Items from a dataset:

········

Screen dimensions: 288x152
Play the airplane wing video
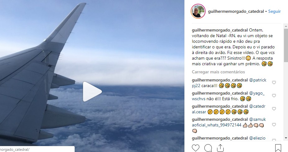[x=92, y=91]
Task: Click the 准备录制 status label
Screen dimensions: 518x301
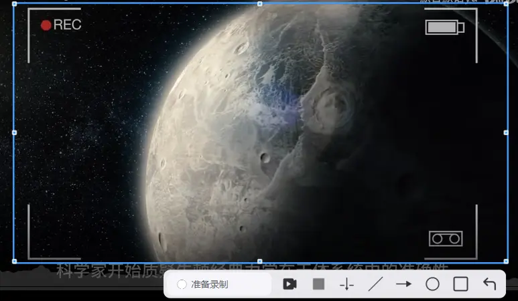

········

Across the data above, how many lines include the word "Screen"? Give only the count.

2